What you will do:
What the task needs is the data below, written out verbatim.

● ● ● ● ● ● ●

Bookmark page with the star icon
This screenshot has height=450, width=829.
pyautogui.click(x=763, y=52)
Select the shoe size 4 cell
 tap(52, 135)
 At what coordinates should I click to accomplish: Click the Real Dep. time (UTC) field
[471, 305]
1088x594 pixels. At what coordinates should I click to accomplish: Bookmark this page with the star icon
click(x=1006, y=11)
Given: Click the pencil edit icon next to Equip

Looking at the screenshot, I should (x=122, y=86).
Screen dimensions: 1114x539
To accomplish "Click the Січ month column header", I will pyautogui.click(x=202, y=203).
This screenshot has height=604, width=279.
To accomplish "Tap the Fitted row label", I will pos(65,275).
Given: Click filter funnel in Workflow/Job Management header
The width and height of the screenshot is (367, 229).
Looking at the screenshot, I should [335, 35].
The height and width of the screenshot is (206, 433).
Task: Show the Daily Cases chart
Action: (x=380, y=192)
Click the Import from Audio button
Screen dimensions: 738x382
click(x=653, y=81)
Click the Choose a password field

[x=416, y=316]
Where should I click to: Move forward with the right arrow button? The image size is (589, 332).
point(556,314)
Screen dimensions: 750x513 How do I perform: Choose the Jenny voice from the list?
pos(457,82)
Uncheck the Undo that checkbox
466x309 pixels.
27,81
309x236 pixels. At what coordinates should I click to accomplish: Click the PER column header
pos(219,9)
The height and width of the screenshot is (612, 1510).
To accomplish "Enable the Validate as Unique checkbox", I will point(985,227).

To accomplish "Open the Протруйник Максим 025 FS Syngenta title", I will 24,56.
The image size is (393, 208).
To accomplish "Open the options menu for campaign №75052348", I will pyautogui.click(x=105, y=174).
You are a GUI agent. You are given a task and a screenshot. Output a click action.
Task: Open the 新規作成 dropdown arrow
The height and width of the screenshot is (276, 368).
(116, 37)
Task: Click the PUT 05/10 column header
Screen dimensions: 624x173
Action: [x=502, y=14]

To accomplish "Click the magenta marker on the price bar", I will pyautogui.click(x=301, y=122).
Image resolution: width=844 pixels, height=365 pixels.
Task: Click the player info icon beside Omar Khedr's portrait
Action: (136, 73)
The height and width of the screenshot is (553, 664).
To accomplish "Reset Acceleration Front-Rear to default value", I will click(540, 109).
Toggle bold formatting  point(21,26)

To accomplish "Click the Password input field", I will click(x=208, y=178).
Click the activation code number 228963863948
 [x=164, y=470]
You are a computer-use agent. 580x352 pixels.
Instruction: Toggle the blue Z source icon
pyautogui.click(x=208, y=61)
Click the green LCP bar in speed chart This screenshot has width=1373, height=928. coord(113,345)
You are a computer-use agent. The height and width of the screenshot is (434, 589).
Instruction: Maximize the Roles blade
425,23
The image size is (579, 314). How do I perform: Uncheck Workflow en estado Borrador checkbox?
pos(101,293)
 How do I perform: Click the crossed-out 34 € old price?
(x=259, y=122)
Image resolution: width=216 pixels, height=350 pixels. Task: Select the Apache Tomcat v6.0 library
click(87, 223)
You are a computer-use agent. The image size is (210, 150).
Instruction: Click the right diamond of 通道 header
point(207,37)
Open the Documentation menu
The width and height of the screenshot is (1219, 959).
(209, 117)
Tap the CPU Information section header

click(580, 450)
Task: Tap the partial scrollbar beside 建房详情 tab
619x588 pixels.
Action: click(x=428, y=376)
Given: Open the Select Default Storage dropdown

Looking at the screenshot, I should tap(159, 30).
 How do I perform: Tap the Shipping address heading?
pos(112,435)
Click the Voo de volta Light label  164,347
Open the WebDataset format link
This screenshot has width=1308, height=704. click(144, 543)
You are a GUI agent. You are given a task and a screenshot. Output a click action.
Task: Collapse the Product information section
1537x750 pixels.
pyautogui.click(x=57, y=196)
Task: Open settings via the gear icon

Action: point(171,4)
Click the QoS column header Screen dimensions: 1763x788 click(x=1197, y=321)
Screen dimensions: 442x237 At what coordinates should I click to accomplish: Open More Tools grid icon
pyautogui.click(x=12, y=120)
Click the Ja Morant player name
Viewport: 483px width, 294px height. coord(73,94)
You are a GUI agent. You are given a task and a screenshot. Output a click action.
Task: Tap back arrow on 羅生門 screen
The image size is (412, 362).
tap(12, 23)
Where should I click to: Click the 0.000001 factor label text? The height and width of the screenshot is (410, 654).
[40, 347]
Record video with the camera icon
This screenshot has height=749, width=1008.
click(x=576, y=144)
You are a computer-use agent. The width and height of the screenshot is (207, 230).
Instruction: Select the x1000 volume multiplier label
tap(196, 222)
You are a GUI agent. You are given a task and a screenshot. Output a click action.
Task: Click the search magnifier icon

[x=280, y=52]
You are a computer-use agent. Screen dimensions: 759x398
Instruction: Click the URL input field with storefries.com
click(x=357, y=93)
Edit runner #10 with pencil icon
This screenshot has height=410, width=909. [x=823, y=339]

● ● ● ● ● ● ●

Completed exercise:
Bookmark page with the star icon
This screenshot has height=450, width=829.
pyautogui.click(x=763, y=52)
Select the shoe size 4 cell
 tap(52, 135)
 At what coordinates should I click to accomplish: Click the Real Dep. time (UTC) field
[471, 305]
1088x594 pixels. At what coordinates should I click to accomplish: Bookmark this page with the star icon
click(x=1006, y=11)
Given: Click the pencil edit icon next to Equip

Looking at the screenshot, I should (x=122, y=86).
Screen dimensions: 1114x539
To accomplish "Click the Січ month column header", I will pyautogui.click(x=202, y=203).
This screenshot has height=604, width=279.
To accomplish "Tap the Fitted row label", I will pos(65,275).
Given: Click filter funnel in Workflow/Job Management header
The width and height of the screenshot is (367, 229).
Looking at the screenshot, I should [335, 35].
The height and width of the screenshot is (206, 433).
Task: Show the Daily Cases chart
Action: (x=380, y=192)
Click the Import from Audio button
Screen dimensions: 738x382
click(x=653, y=81)
Click the Choose a password field

[x=416, y=316]
Where should I click to: Move forward with the right arrow button? The image size is (589, 332).
point(556,314)
Screen dimensions: 750x513 How do I perform: Choose the Jenny voice from the list?
pos(457,82)
Uncheck the Undo that checkbox
466x309 pixels.
27,81
309x236 pixels. At what coordinates should I click to accomplish: Click the PER column header
pos(219,9)
The height and width of the screenshot is (612, 1510).
To accomplish "Enable the Validate as Unique checkbox", I will point(985,227).

To accomplish "Open the Протруйник Максим 025 FS Syngenta title", I will 24,56.
The image size is (393, 208).
To accomplish "Open the options menu for campaign №75052348", I will pyautogui.click(x=105, y=174).
You are a GUI agent. You are given a task and a screenshot. Output a click action.
Task: Open the 新規作成 dropdown arrow
The height and width of the screenshot is (276, 368).
(116, 37)
Task: Click the PUT 05/10 column header
Screen dimensions: 624x173
Action: [x=502, y=14]

To accomplish "Click the magenta marker on the price bar", I will pyautogui.click(x=301, y=122).
Image resolution: width=844 pixels, height=365 pixels.
Task: Click the player info icon beside Omar Khedr's portrait
Action: (136, 73)
The height and width of the screenshot is (553, 664).
To accomplish "Reset Acceleration Front-Rear to default value", I will click(540, 109).
Toggle bold formatting  point(21,26)

To accomplish "Click the Password input field", I will click(x=208, y=178).
Click the activation code number 228963863948
 [x=164, y=470]
You are a computer-use agent. 580x352 pixels.
Instruction: Toggle the blue Z source icon
pyautogui.click(x=208, y=61)
Click the green LCP bar in speed chart This screenshot has width=1373, height=928. coord(113,345)
You are a computer-use agent. The height and width of the screenshot is (434, 589).
Instruction: Maximize the Roles blade
425,23
The image size is (579, 314). How do I perform: Uncheck Workflow en estado Borrador checkbox?
pos(101,293)
 How do I perform: Click the crossed-out 34 € old price?
(x=259, y=122)
Image resolution: width=216 pixels, height=350 pixels. Task: Select the Apache Tomcat v6.0 library
click(87, 223)
You are a computer-use agent. The image size is (210, 150).
Instruction: Click the right diamond of 通道 header
point(207,37)
Open the Documentation menu
The width and height of the screenshot is (1219, 959).
(209, 117)
Tap the CPU Information section header

click(580, 450)
Task: Tap the partial scrollbar beside 建房详情 tab
619x588 pixels.
Action: click(x=428, y=376)
Given: Open the Select Default Storage dropdown

Looking at the screenshot, I should tap(159, 30).
 How do I perform: Tap the Shipping address heading?
pos(112,435)
Click the Voo de volta Light label  164,347
Open the WebDataset format link
This screenshot has width=1308, height=704. click(144, 543)
You are a GUI agent. You are given a task and a screenshot. Output a click action.
Task: Collapse the Product information section
1537x750 pixels.
pyautogui.click(x=57, y=196)
Task: Open settings via the gear icon

Action: point(171,4)
Click the QoS column header Screen dimensions: 1763x788 click(x=1197, y=321)
Screen dimensions: 442x237 At what coordinates should I click to accomplish: Open More Tools grid icon
pyautogui.click(x=12, y=120)
Click the Ja Morant player name
Viewport: 483px width, 294px height. coord(73,94)
You are a GUI agent. You are given a task and a screenshot. Output a click action.
Task: Tap back arrow on 羅生門 screen
The image size is (412, 362).
tap(12, 23)
Where should I click to: Click the 0.000001 factor label text? The height and width of the screenshot is (410, 654).
[40, 347]
Record video with the camera icon
This screenshot has height=749, width=1008.
click(x=576, y=144)
You are a computer-use agent. The width and height of the screenshot is (207, 230).
Instruction: Select the x1000 volume multiplier label
tap(196, 222)
You are a GUI agent. You are given a task and a screenshot. Output a click action.
Task: Click the search magnifier icon

[x=280, y=52]
You are a computer-use agent. Screen dimensions: 759x398
Instruction: Click the URL input field with storefries.com
click(x=357, y=93)
Edit runner #10 with pencil icon
This screenshot has height=410, width=909. [x=823, y=339]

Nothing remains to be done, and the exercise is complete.